*** Exercise data Section Begins ***
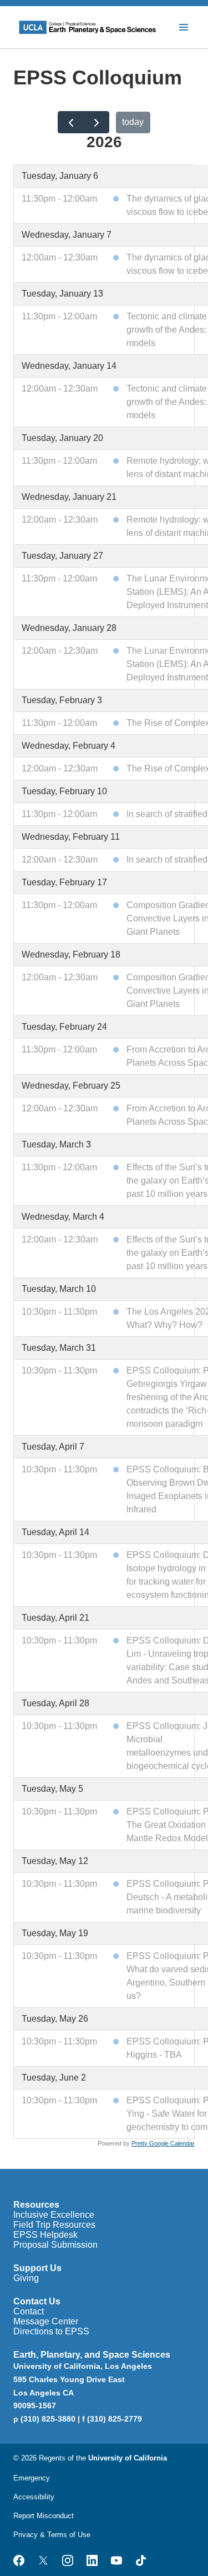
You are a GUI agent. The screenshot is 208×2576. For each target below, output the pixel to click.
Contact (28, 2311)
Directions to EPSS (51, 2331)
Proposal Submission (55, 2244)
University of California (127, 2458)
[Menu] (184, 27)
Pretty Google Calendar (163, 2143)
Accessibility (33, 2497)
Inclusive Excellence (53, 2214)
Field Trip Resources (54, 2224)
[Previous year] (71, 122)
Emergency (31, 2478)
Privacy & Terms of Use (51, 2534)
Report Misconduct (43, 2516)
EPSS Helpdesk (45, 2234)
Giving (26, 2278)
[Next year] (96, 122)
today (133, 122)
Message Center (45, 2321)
*** Exercise data Section Ends ***
*** Exercise data Section Begins ***
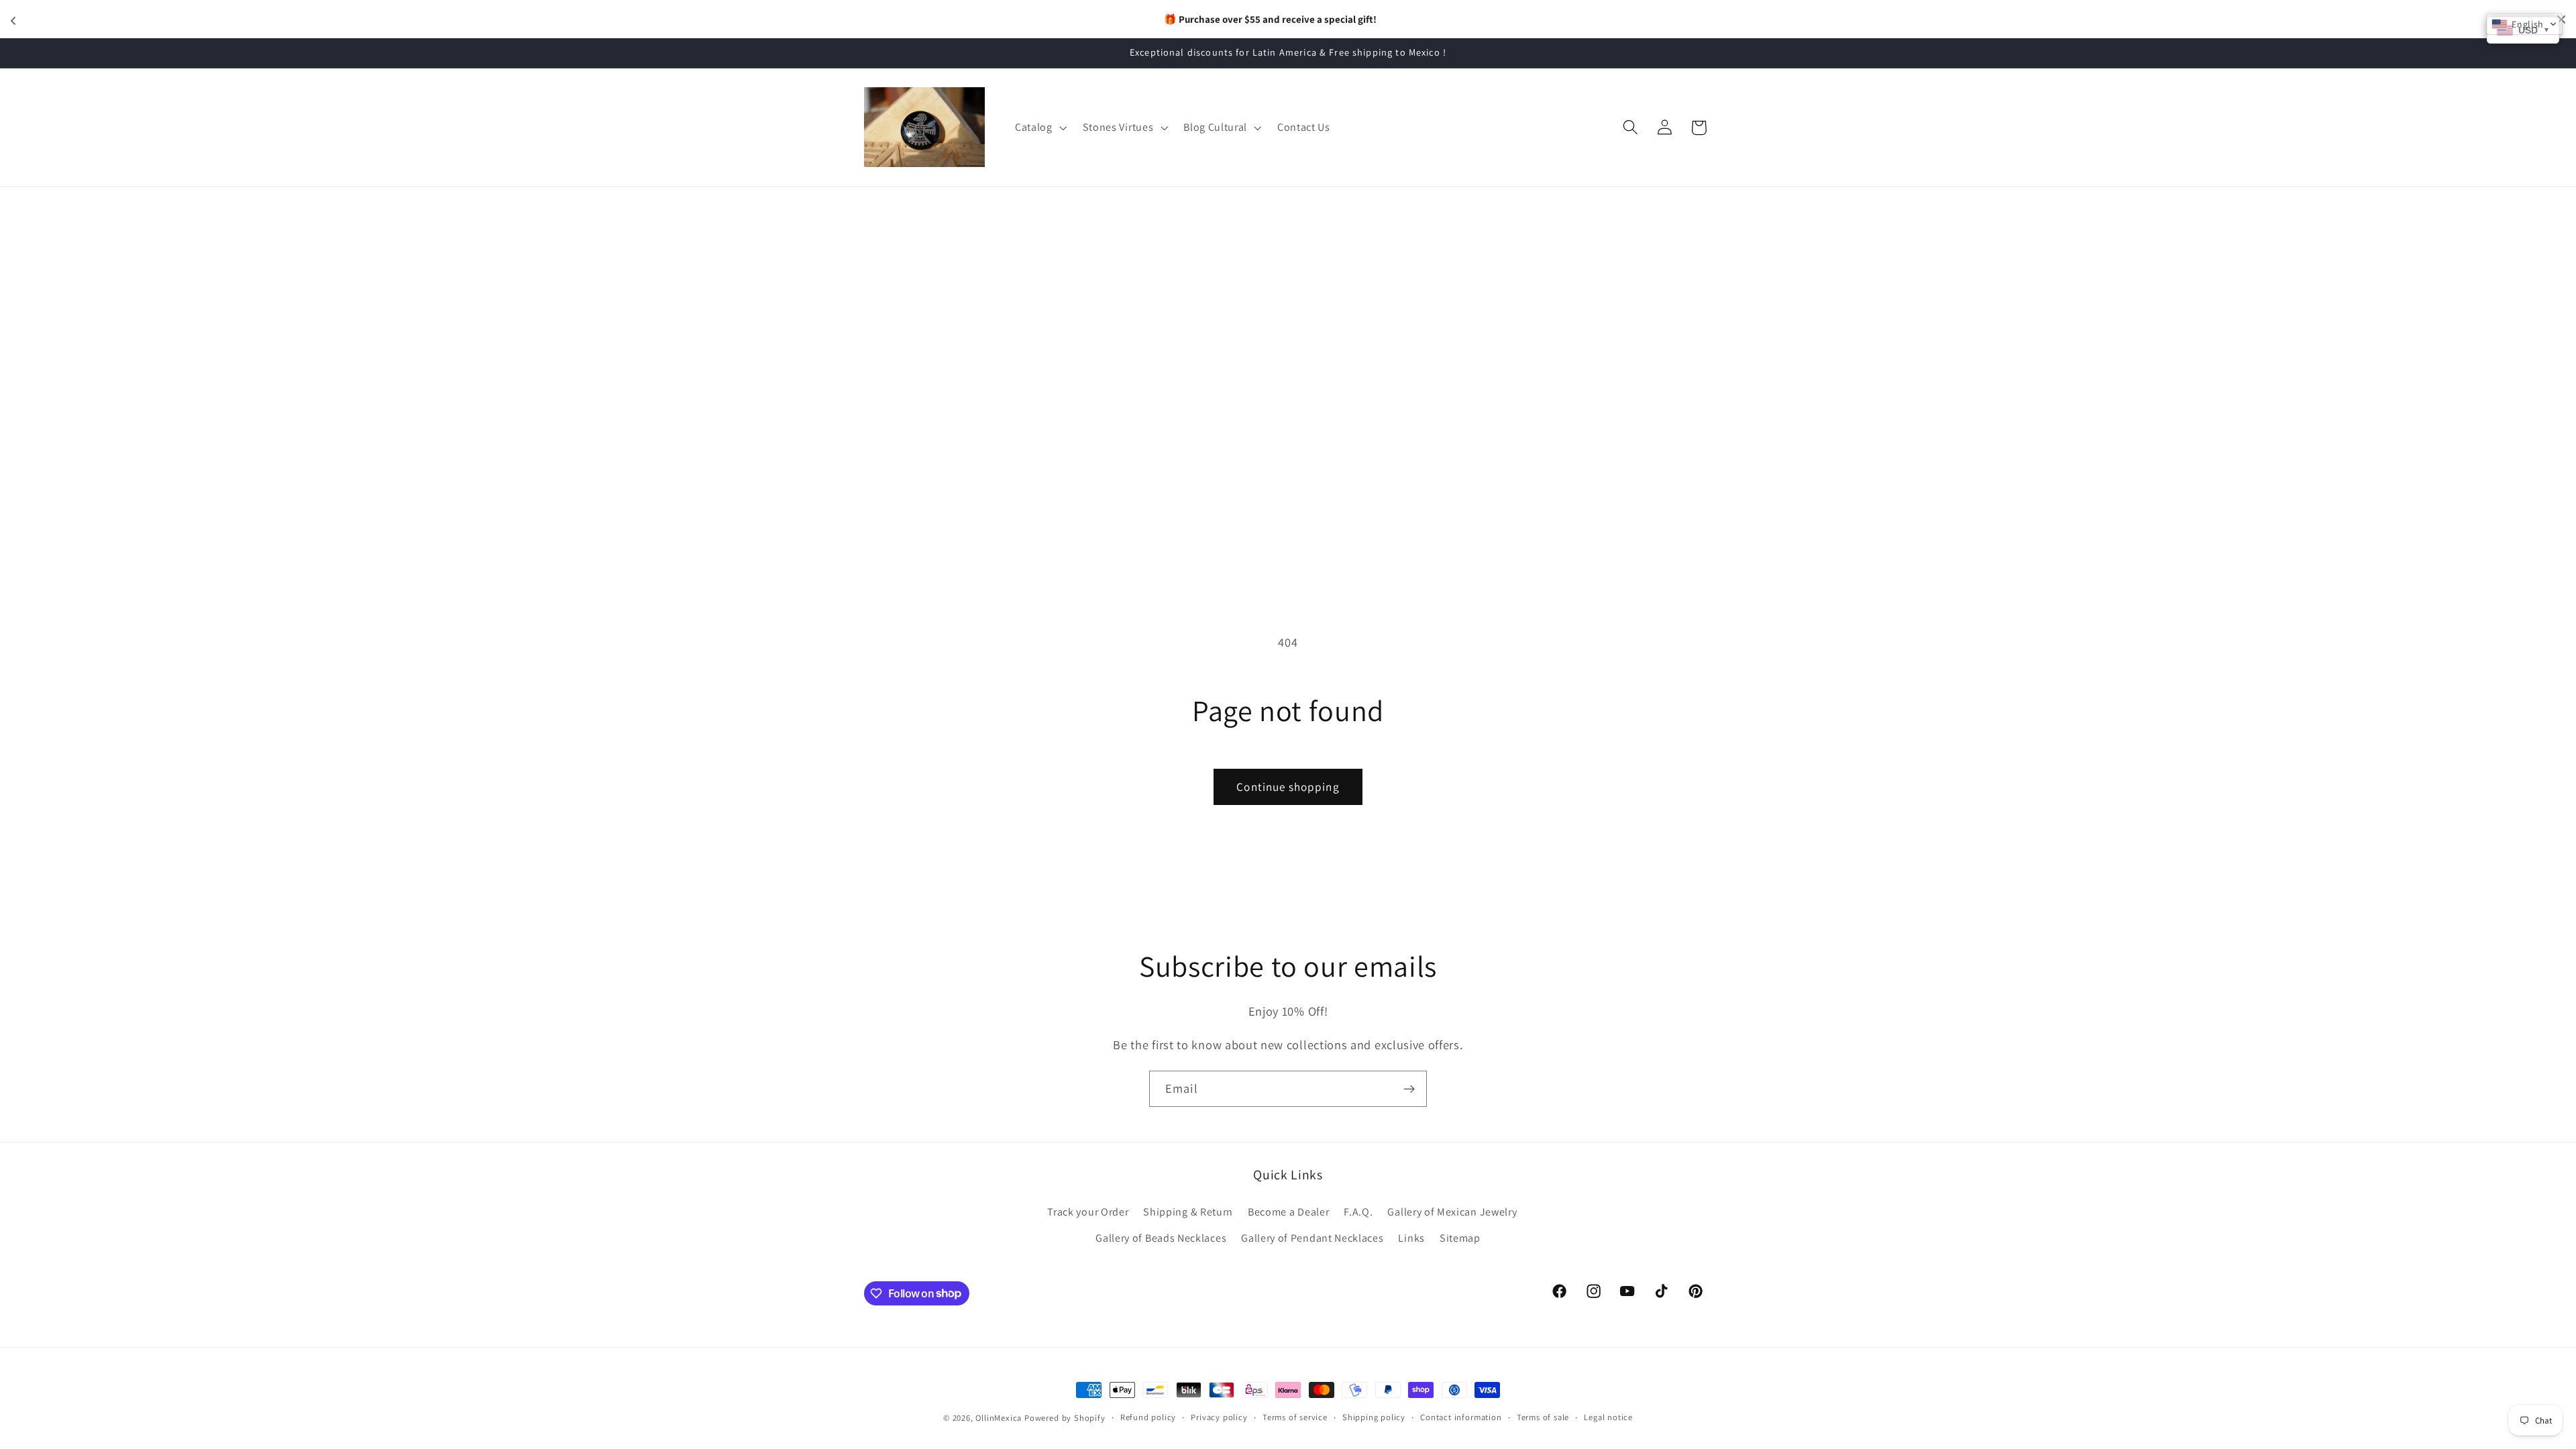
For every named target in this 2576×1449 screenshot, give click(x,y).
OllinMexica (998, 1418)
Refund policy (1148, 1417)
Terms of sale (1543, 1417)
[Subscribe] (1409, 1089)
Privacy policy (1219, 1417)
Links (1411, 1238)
*** Exercise data Section Ends ***
Work to be completed: From the listing above, output exactly the run of lines that starts with the line containing "Proposal Submission (55, 2244)" and ends with the line containing "Emergency (31, 2478)".

Problem solution:
Proposal Submission (55, 2244)
University of California (127, 2458)
[Menu] (184, 27)
Pretty Google Calendar (163, 2143)
Accessibility (33, 2497)
Inclusive Excellence (53, 2214)
Field Trip Resources (54, 2224)
[Previous year] (71, 122)
Emergency (31, 2478)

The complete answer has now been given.